#### Task item
Lines below that hold the word "agent" must be copied in full.

Collected data entries:
Content starts
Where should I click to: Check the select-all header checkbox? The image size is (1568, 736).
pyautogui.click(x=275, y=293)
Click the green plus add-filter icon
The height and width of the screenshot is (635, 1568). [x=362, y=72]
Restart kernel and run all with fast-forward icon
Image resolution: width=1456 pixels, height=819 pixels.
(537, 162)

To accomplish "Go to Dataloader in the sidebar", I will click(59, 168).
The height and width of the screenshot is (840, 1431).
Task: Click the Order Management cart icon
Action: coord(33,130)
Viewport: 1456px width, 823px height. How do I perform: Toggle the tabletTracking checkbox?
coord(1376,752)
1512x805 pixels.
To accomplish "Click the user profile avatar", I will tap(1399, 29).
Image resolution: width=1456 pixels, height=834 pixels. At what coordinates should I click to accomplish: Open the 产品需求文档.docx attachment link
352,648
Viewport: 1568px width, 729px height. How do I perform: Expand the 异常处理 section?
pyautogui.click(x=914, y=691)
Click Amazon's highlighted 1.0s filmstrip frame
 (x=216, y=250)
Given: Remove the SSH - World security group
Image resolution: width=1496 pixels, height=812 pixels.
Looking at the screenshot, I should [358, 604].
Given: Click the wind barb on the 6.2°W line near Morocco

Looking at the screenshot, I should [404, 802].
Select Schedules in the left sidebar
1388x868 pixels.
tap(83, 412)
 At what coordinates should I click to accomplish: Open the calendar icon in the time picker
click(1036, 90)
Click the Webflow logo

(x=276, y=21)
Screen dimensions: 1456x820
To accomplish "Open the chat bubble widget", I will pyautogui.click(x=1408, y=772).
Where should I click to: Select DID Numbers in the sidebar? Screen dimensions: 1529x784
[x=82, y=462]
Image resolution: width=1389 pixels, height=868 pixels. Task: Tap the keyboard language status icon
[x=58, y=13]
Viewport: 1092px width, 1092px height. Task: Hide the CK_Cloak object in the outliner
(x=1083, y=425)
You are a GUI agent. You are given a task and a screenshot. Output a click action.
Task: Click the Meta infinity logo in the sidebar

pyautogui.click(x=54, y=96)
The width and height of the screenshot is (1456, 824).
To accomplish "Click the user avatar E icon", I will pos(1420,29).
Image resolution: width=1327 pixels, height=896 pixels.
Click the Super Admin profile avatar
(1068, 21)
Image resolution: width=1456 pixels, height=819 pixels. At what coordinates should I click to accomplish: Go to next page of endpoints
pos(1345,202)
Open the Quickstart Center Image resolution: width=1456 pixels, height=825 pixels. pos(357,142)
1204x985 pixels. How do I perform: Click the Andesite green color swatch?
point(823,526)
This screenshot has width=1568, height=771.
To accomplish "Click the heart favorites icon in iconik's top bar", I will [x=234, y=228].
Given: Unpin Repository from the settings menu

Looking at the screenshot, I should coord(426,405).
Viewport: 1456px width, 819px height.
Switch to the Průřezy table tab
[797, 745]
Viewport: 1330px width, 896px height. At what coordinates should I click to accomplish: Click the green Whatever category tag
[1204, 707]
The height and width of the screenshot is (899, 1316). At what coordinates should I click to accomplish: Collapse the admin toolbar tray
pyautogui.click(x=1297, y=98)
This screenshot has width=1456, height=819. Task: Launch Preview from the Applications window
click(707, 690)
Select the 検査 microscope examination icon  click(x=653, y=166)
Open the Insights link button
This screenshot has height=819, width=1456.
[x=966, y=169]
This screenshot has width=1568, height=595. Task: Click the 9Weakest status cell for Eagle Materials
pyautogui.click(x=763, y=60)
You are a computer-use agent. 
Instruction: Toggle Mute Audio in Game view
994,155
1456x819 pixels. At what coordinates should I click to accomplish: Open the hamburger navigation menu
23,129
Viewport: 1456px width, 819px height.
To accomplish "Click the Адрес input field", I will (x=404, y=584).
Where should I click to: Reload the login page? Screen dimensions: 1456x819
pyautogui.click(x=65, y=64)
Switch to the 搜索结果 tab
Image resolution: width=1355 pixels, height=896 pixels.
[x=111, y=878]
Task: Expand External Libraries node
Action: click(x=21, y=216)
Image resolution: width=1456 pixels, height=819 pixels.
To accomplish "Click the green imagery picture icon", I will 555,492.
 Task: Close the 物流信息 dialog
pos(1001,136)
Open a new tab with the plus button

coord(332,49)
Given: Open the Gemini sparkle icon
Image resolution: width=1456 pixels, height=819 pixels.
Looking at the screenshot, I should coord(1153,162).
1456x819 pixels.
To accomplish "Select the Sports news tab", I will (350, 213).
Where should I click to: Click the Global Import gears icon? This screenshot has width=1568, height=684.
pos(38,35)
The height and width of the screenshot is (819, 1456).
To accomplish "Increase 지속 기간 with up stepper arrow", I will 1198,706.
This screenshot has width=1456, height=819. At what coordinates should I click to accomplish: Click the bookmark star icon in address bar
Content ends
#### Task answer
You are a GUI agent. You are given a task and a screenshot. Output a click action.
You are a computer-use agent. 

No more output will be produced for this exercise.